Par Marie-Amélie Lombard-Latune

Vendredi, Emmanuel Macron a fait le lien entre le communautarisme qui imprègne l’enseignement et le séparatisme : « Nous voyons des enfants dans la République […] revisiter leur identité par un discours post-colonial ou anti-colonial […] qu’ils associent à une forme de haine de soi ». Et Gérald Darmanin, dimanche, a lui aussi dénoncé « un indigénisme […] qui tourne le dos à l’universalisme ». Côté édition, deux livres sont très attendus (sortie le 14 octobre) : Un Coupable presque parfait, la construction du bouc émissaire blanc de Pascal Bruckner (Grasset) et L’Imposture décoloniale. Science imaginaire et pseudo-antiracisme de Pierre-André Taguieff (L’Observatoire).

Un curieux vocabulaire court les temples du savoir et de la liberté de pensée. On y parle de « guerre », de « climat de terreur » et de « résistance ». Telle université « tient bon » quand telle autre « est tombée ». Une remarque, en apparence anodine, d’un professeur parisien, pourtant a priori solidement installé, met la puce à l’oreille : « J’ai confiance dans mes réseaux, mes filières. Sinon, il faut faire très attention… Tout est vérolé aujourd’hui. » L’adversaire ? La mouvance communautariste, décoloniale, indigéniste ou néoféministe qui traverse tout l’enseignement supérieur.

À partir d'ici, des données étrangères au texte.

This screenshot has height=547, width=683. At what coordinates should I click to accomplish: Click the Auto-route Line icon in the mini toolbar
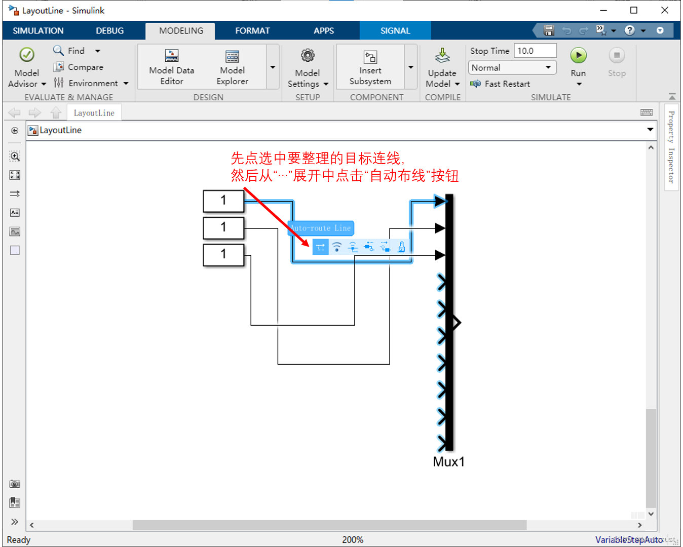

Cette nébuleuse des « post-colonial studies » qui appréhende tous les problèmes en termes ethno-raciaux et impose sa lecture d’un monde binaire, opposant systématiquement blancs et noirs, « dominants » et « dominés ». Ces militants qui, prêts à réécrire l’histoire, déboulonnent les statues. Bref, le différentialisme opposé à l’universalisme. Ils sont à l’œuvre pour interdire à la philosophe Sylviane Agacinski d’exprimer à la fac de Bordeaux-Montaigne son opposition à la PMA pour toutes, ils se mobilisent pour faire annuler à la Sorbonne une intervention du journaliste-écrivain « islamophobe » Mohamed Sifaoui ou pour s’opposer à la représentation de la pièce d’Eschyle Les Suppliantes, sous prétexte de dénoncer un « black face » raciste.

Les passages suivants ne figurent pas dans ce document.